Beiden Büchern haftet etwas Luftiges an; die Autoren sind nicht in der Lage, jemanden zu benennen, der die Vorschläge politisch umsetzen soll. Vielleicht, weil es die Bewegungen gar nicht gibt, die Träger solcher Ideen sein könnten? Auch wenn man kulturpessimistische Faktoren einmal ganz beiseite nimmt, so müssen sich Simms und Zeeb fragen lassen, ob ihre Analyse richtig und angemessen ist und wer die zumeist propagierte Alternativlosigkeit ihres Lösungsansatzes teilt. Das gilt auch für den Entwurf Ulrike Guérots, der mit großem Anspruch daherkommt. Denn obgleich die Autorin bemüht ist, so gut wie jede alternativpolitische Regung europäischer Zivilgesellschaft einzufangen, obgleich sie alle einschlägigen Schlüsselbegriffe irgendwo unterbringt, eines lässt sich nicht leugnen: Ihrem Entwurf fehlt schlicht die politische Basis.

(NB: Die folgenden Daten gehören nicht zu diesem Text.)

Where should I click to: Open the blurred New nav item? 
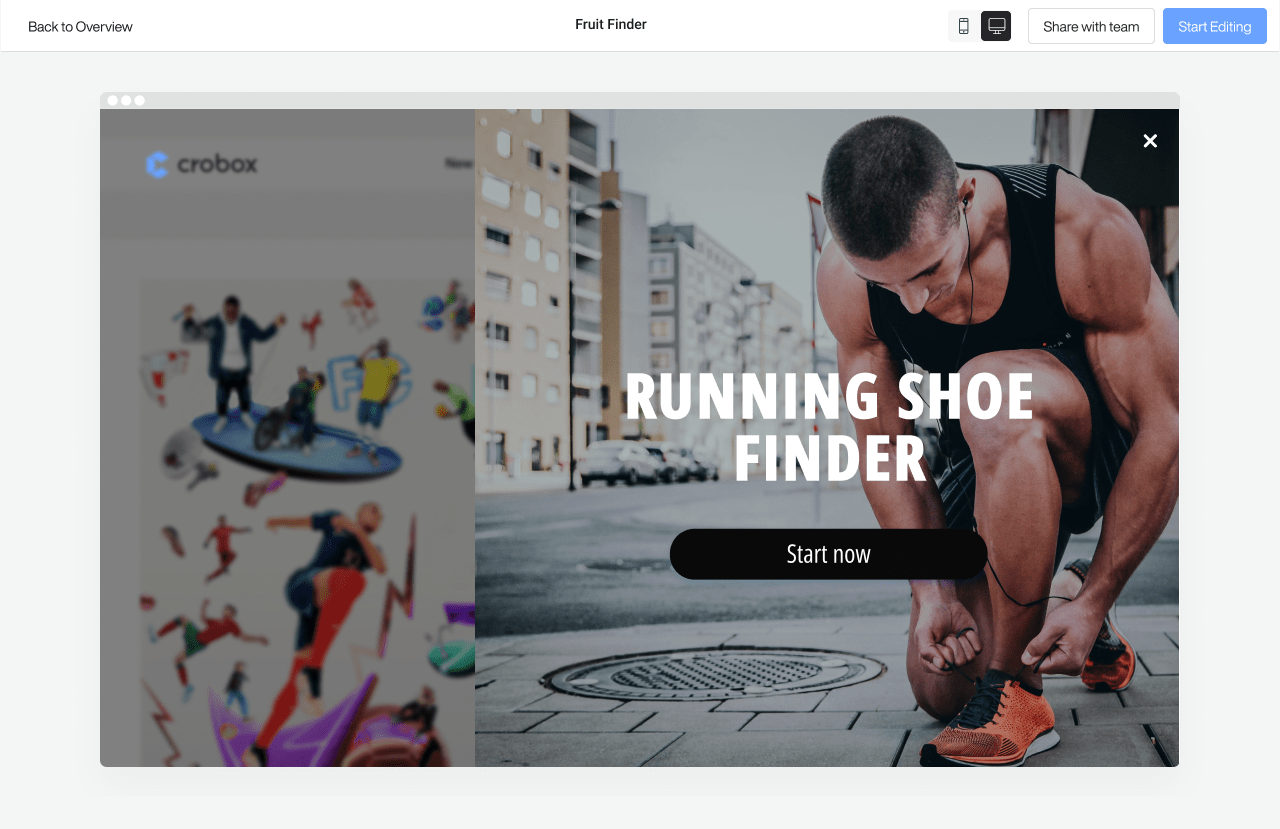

Brendan Simms und Benjamin Zeeb: Europa am Abgrund. Plädoyer für die Vereinigten Staaten von Europa. München: C.H. Beck 2016, 140 S., 12,95 €
Dieter Grimm: Europa ja – aber welches? Zur Verfassung der europäischen Demokratie. München: C. H. Beck 2016, 288 S., 24,95 €
Ulrike Guérot: Warum Europa eine Republik werden muss. Eine politische Utopie. Bonn: J.H.W. Dietz 2016, 304 S., 18,00 €
Josef Janning ist Senior Policy Fellow beim European Council on Foreign Relations (ECFR) und leitet dessen Berliner Büro.